**Extract provided:**
######

No part of the car would be closer than 6cm to the ground except wheels and tyres “when measured”. Certainly “no part would systematically or permanently touch the ground” as had the old sliding skirts (as prohibited by the new ruling). Even had sliding skirts been retained, if the car hit a bump or more so a kerb then the skirt would surely leave the road surface for a moment, which would alone constitute “not permanently touching the ground” – clearly demonstrating the new rule’s semantic limitation.

So it was simply unenforceable. It said nothing about measuring the car’s clearance at speed. As Gordon said: “If you set a Ford Escort at 6cm clearance when stationary and then drive it on the road, it’s going to squat and at some time it’ll clear only 5.99cm, so did that mean we had to set cars at 7cm static, so they would go no closer than 6cm at speed? That’s not what the rule said. It was stupid. We told them it would be unpoliceable but we built a system that complied with it to the letter – confident everyone else would be doing the same thing.”

Murray and North selected a soft air spring that stored the energy by driving down a hydraulic piston – piped to cylinders on each suspension corner – compressing air in a central reservoir. By carefully choosing orifice sizes, fluid could be bled back to the cylinders, pumping the suspension back up. So the car would in effect be blown down by download as it gained speed. Fluid would be forced out of the cylinders, load the piston, and compress air in that central reservoir. “Then if we got the bleed rate right, the car would stay down through slow corners without springing up suddenly as download diminished. Once the car slowed on its way back in, the compressed air would force back the reservoir piston, fluid would bleed back into the cylinders on each suspension corner and the car would rise.”

######

**Activity 1:** Do these statements agree with the extract on the 6cm ground-clearance rule? (a) The rule specified that clearance be measured at speed. (b) The suspension system compressed air in a central reservoir. (c) Gordon said the team warned that the rule would be unpoliceable. For each, answer yes or no and quote the words from the extract that decide it.
**Activity 2:** Which personal names appear in the extract on the 6cm ground-clearance rule? List every one.
**Activity 3:** According to the extract on the 6cm ground-clearance rule, which parts of the car were allowed to be closer than 6cm to the ground?

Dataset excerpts
######

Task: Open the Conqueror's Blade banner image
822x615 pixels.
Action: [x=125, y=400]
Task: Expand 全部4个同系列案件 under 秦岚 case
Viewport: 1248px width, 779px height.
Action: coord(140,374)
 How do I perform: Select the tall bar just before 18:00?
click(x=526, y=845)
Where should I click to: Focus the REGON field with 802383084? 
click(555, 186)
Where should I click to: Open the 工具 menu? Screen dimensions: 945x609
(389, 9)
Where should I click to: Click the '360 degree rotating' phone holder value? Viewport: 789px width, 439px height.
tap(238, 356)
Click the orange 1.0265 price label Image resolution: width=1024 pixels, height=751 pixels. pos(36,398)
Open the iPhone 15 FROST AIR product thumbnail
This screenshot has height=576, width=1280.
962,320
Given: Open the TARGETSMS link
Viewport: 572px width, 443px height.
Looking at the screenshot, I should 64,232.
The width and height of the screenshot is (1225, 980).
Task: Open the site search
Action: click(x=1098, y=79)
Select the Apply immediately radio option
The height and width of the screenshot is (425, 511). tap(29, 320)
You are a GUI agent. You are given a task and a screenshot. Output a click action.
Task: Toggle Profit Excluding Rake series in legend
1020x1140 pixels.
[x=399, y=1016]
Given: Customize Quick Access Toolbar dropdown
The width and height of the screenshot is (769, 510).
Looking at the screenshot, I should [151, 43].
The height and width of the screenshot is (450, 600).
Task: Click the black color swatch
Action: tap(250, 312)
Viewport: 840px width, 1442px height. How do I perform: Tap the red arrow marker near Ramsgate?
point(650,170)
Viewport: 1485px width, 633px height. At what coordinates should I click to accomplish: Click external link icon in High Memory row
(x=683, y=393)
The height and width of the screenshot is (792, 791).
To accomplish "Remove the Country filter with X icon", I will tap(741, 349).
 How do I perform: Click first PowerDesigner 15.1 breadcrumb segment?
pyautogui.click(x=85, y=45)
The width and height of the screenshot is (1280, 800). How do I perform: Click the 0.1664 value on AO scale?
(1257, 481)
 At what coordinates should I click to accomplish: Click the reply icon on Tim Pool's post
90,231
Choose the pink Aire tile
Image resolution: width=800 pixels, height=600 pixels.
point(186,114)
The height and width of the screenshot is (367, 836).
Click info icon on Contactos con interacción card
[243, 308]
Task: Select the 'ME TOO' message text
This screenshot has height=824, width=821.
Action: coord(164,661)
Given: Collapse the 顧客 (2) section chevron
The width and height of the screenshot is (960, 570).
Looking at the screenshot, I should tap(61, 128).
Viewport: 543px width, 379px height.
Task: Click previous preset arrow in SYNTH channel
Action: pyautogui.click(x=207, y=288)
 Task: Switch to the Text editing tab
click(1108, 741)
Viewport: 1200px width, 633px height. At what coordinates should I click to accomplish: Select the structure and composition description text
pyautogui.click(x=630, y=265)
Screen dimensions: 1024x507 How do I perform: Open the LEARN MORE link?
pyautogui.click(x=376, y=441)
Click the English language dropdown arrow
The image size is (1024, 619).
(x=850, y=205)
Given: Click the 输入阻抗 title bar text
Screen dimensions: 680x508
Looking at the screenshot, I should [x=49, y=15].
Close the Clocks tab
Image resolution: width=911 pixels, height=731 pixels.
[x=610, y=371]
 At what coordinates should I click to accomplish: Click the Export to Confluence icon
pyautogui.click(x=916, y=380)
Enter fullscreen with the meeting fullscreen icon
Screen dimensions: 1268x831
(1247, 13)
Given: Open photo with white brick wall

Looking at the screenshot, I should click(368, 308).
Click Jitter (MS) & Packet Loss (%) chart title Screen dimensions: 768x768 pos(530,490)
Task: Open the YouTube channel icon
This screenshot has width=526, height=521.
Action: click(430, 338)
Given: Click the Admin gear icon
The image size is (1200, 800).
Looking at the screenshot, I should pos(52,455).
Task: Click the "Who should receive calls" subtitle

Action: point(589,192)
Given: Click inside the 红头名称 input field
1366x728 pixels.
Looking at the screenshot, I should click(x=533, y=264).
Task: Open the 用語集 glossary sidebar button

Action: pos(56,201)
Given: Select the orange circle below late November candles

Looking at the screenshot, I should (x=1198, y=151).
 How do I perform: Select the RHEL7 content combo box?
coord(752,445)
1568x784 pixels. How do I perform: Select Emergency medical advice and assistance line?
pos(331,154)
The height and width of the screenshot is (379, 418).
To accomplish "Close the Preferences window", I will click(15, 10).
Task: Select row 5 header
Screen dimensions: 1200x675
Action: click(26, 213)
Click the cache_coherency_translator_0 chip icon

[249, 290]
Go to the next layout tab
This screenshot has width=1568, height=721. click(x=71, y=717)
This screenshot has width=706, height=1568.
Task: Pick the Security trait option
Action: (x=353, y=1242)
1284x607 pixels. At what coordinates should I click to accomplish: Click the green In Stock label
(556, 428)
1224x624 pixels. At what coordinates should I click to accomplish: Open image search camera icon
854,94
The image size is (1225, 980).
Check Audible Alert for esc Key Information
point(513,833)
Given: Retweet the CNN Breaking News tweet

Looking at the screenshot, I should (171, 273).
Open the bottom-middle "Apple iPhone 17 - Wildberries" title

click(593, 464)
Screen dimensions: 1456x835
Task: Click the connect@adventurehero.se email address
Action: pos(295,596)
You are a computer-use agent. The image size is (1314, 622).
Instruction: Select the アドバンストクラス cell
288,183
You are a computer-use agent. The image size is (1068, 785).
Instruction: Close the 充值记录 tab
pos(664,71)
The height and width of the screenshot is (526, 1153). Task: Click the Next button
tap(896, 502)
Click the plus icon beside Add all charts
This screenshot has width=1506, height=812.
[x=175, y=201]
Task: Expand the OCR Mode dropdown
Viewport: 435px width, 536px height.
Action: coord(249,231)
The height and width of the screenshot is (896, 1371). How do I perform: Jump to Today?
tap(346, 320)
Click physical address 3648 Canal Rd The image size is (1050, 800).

######

**Task result 1:**
(a) No: "It said nothing about measuring the car’s clearance at speed."
(b) Yes: "compressing air in a central reservoir"
(c) Yes: "We told them it would be unpoliceable"

**Task result 2:** Gordon, Murray, North

**Task result 3:** Wheels and tyres